• Objectif de la tâche:
Dans l'extrait sur l'analyse des données web, quelles questions l'expert en Performance & Data pose-t-il en premier ?

• Extrait de page:
::::::::
Un constat qui vaut également pour d’autres industries.

(vous me voyez venir?)

Des industries qui, de plus en plus, sont confrontées à une arrivée massive de chiffres provenant de différentes sources/plateformes.

(almost there)

Et qui s’appuient, parfois exclusivement, sur ces fameuses datas pour analyser et comprendre toute une série de dynamiques dans lesquelles elles se trouvent. 

(me voilà)

Je me souviendrai toujours de mon 1er deep-dive dans Google Analytics. Et de ce moment où un expert du marché en Performance & Data m’a confronté à ma mini-version du problème présenté plus haut. 

J’avais passé des heures à naviguer à travers toutes les options, tous les sous-menus, à tenter de faire des connexions entre tous ces chiffres. Pour arriver à des conclusions avec lesquelles je ne me sentais pas très à l’aise – mon gut feeling me disait: “Il y a quelque chose qui cloche”. 

La 1re chose que cet expert m’a demandé, c’est: “Est-ce que tu as regardé à quoi servait le site? Quel type de contenu s’y trouve? La logique de navigation et le parcours de l’utilisateur?”

Et ma réponse à chacune de ces questions était bien évidemment:

Le piège classique. À force d’être confronté quotidiennement aux chiffres, stats et données en tout genre, à force d’être plongé dans des rapports qui ne nous donnent qu’une partie des réponses (car les compagnies qui développent ces outils de mesure sont également celles qui nous vendent de l’espace media sur leur plateforme…), on en vient parfois à ne plus questionner ce qui se cache derrière.
::::::::
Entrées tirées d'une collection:
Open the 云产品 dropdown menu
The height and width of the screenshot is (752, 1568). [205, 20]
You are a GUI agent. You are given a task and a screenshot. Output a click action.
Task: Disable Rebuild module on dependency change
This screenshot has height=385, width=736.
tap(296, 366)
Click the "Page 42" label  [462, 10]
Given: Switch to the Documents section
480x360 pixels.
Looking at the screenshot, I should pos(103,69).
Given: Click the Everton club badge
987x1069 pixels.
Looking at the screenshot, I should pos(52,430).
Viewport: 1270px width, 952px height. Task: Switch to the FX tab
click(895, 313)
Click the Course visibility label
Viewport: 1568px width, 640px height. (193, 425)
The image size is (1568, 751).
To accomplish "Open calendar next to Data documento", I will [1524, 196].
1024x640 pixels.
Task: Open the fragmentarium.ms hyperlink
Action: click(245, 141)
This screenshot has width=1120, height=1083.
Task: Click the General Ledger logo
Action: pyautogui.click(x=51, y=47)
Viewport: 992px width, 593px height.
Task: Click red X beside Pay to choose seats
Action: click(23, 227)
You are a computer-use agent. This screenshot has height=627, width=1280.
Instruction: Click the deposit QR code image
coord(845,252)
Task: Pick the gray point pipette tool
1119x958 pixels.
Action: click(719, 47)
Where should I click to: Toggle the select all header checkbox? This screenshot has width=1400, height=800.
::::::::
• Réponse complète:
Il demande si l'on a regardé à quoi servait le site, quel type de contenu s'y trouve, ainsi que sa logique de navigation et le parcours de l'utilisateur.